26/7/26

Reseña de Piel de ciervo, de Robin McKinley | Una fantasía oscura inolvidable


  • Título:
     Piel de Ciervo
  • Autor: Robin McKinley
  • Editorial: Duermevela
  • Número de páginas: 425
  • Goodreads 

En un reino mágico, repleto de leyendas y ensoñaciones, la princesa Lissla Lissar no encuentra un lugar para ella. La belleza y admiración que sus padres evocan a su paso no alcanza a tocarla y su vida es triste y solitaria. A medida que la pequeña Lissar se hace mayor, la ilusión de perfección empieza a resquebrajarse en el reino y el sueño se transforma en pesadilla. Acompañada de Ceniza, su perra fiel, huirá a las montañas buscando refugio tras un terrible suceso, y juntas labrarán un destino muy diferente al que todos en el reino habían imaginado para ella.

Esta novela de Robin McKinley es mi primer contacto con la autora y, sin duda, una lectura que recordaré durante mucho tiempo, tanto por la belleza de su prosa como por la extraordinaria construcción de la historia. Si os apetece una fantasía oscura narrada con una sensibilidad excepcional, esta es una opción que difícilmente os decepcionará.

En esta novela se nos presenta la historia de Lissla Lissar, una princesa de un reino espléndido gracias a su padre y a su madre, dos reyes extraordinarios que eclipsan a todo el mundo, incluida su propia hija. Son como el sol: iluminan cuanto los rodea, pero también dejan al resto a la sombra. Nadie es capaz de imaginar la vida sin ellos, aunque precisamente esa grandeza se convierte en una condena para Lissar, que, a medida que crece, toma conciencia de que desconoce quién es realmente y cuál es su lugar en el mundo. Como si eso no fuera suficiente, deberá enfrentarse a acontecimientos terribles que sacudirán a su familia y a todo el reino, encontrando su único consuelo en su perra, Ceniza.

A partir de ese momento, la autora nos embarca en un viaje durísimo hacia lo más profundo del trauma, explorando quiénes somos cuando todo aquello que daba sentido a nuestra identidad desaparece. La novela habla de la reconstrucción, de cómo recuperar la seguridad en una misma después de haber sido quebrada, de aceptar nuestras heridas y comprender que seguimos mereciendo ser queridas incluso cuando sentimos que ya no somos la persona que fuimos.
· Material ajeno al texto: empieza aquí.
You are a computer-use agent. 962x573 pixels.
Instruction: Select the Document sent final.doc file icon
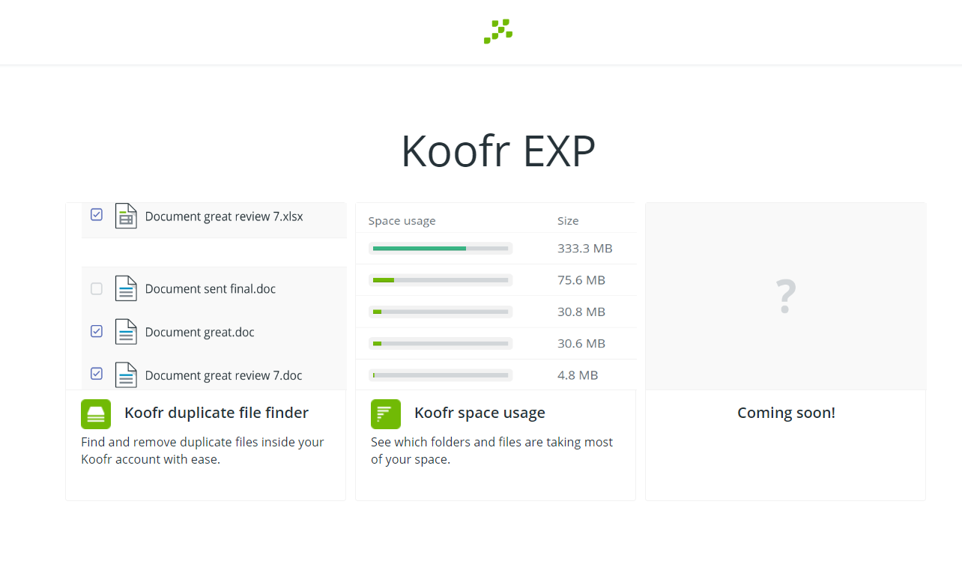(x=125, y=288)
Robin McKinley ha escrito una historia tan hermosa como devastadora sobre el dolor, la violencia y los traumas familiares, una lectura que no he podido terminar sin dejar caer unas cuantas lágrimas.

It is a much more straightforward thing to be a dog, and a dog’s love, once given, is not reconsidered; it just is, like sunlight or mountains. It is for human beings to see the shadows behind the light, and the light behind the shadows. It is, perhaps, why dogs have people, and people have dogs

Quiero hacer un profundo hincapié en lo bellísima que es la prosa de esta autora y en cómo, a pesar de sumergirnos en una fantasía oscura y brutal, consigue que en todo momento prevalezca una enorme sensación de humanidad. Nunca tuve la impresión de estar leyendo una historia que se recreara en el sufrimiento; al contrario, sentí que estaba ante una novela profundamente esperanzadora sobre el amor propio, la recuperación y la salud mental.
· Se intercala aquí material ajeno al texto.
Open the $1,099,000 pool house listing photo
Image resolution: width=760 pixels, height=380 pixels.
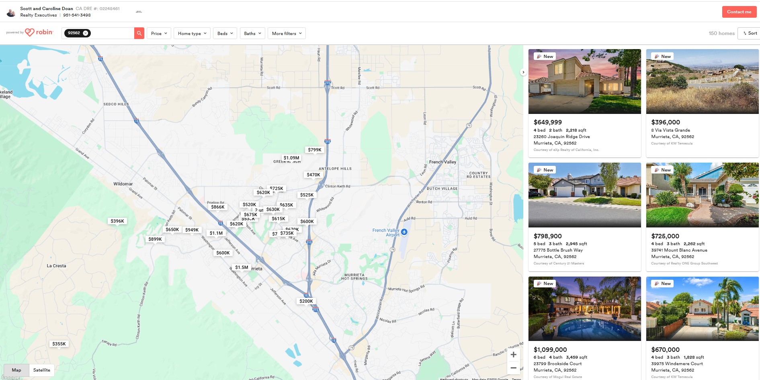coord(584,309)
Los personajes son fascinantes, todos ellos, incluso aquellos a los que resulta imposible no odiar. McKinley les concede una humanidad que hace que cada uno ocupe un lugar importante dentro de la historia. Hay descripciones que dejan al lector completamente sin aliento y escenas de una belleza tan delicada que permanecen contigo mucho después de cerrar el libro.

No puedo escribir una reseña de esta novela sin dedicar unas breves líneas a Ceniza, que ha sostenido emocionalmente a Lissar y, de alguna manera, también a mí como lectora durante toda la historia. El amor hacia los animales, la compañía incondicional de un perro y la forma en que pueden convertirse en nuestro refugio cuando las personas fallan constituyen uno de los temas más bonitos de la novela. McKinley convierte ese vínculo en una auténtica oda al papel que los animales pueden desempeñar en la recuperación de quienes han sufrido un trauma.

Sin duda alguna, este retelling de Piel de asno es una lectura imprescindible para quienes disfrutan de la fantasía con una gran carga emocional y conceden tanta importancia al estilo como a la historia. Es una novela dura, pero también profundamente luminosa, que difícilmente dejará indiferente a quien se anime a descubrirla.